Le deuxième point de la démonstration familiale de l’équipe argentine est de dire, les recettes du FMI sont mauvaises et ils sont responsables de la situation économique du pays.
Si l’Argentine avait mis en application l’intégralité des recettes du FMI on pourrait effectivement en faire un cas d’école. Malheureusement, voyez tous les billets précédents sur le thème, les réformes demandées n’ont jamais dépassé le stade de la lettre d’intention et l’argent prêté est bien arrivé.
Le dernier point est encore plus risible. En fait, il s’agit de faire pression sur le FMI et donc particulièrement sur l’administration américaine. Zapatero n’est certainement pas celui qui a l’oreille de Bush surtout après le retrait des troupes espagnoles d’Irak.
Et enfin, si, Monsieur Kirchner, vous voulez amadouer le gouvernement allemand et italien en ce qui concerne la refinanciation de la dette privée, ne soyez pas systématiquement absent aux rendez-vous internationaux.

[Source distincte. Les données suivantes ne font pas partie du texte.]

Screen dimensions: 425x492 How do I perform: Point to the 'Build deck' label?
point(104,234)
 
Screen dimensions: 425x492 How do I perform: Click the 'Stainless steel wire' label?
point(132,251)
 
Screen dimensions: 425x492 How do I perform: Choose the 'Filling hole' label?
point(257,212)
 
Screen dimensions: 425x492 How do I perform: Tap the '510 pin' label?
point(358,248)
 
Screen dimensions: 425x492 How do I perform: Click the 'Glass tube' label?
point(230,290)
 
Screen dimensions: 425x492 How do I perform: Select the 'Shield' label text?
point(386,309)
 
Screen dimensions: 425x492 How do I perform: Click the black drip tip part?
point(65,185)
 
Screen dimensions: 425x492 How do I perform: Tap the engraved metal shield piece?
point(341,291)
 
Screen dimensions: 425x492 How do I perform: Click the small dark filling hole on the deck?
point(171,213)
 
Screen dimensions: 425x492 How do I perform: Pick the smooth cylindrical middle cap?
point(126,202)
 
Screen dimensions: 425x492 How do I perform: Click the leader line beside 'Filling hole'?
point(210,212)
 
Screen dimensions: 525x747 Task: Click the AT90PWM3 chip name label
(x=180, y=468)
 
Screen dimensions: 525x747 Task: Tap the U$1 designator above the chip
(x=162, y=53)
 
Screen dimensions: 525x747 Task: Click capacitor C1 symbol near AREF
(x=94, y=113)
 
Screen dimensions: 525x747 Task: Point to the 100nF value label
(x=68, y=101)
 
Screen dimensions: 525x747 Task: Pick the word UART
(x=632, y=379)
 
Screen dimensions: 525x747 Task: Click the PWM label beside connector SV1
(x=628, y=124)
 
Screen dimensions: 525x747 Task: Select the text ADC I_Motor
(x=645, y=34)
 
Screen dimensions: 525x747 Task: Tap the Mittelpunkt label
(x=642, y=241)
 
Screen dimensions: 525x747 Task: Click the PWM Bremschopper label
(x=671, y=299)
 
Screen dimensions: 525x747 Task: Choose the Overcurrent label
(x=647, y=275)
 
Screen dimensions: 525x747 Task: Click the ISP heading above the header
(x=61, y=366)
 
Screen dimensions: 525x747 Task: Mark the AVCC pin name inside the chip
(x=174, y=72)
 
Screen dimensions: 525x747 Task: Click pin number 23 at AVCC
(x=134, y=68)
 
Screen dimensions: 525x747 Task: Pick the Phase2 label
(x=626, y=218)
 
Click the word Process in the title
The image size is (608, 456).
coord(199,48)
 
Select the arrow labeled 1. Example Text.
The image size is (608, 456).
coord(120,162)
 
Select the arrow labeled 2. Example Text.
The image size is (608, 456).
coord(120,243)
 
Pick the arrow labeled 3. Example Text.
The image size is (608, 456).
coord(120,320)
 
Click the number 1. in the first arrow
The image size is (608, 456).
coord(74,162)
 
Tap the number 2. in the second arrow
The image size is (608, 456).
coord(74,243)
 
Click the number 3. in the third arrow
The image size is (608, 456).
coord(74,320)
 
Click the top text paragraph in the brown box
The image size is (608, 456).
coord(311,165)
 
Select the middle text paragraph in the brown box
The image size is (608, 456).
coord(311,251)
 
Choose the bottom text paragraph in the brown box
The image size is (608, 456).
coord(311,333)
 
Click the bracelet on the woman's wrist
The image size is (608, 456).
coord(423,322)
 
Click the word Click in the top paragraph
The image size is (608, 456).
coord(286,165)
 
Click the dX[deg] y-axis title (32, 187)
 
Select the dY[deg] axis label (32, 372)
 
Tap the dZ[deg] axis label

En ce qui concerne la diplomatie et compte tenu du peu de cas que vous avez fait de l’aide apportée par les européens au début de votre mandat dans vos négociations avec le FMI, le billard à 5 bandes n’est pas la bonne méthode.
Pas non plus la bonne méthode que de faire pression sur les entreprises européennes présentes en Argentine et les décrire à une population toujours prête à trouver un bouc émissaire comme les responsables de la désastreuse manière avec laquelle les politiques argentins gèrent leur pays.
Lorsqu’on est dans la situation qui est la vôtre on essaie d’attraper les mouches avec du miel, pas avec du vinaigre.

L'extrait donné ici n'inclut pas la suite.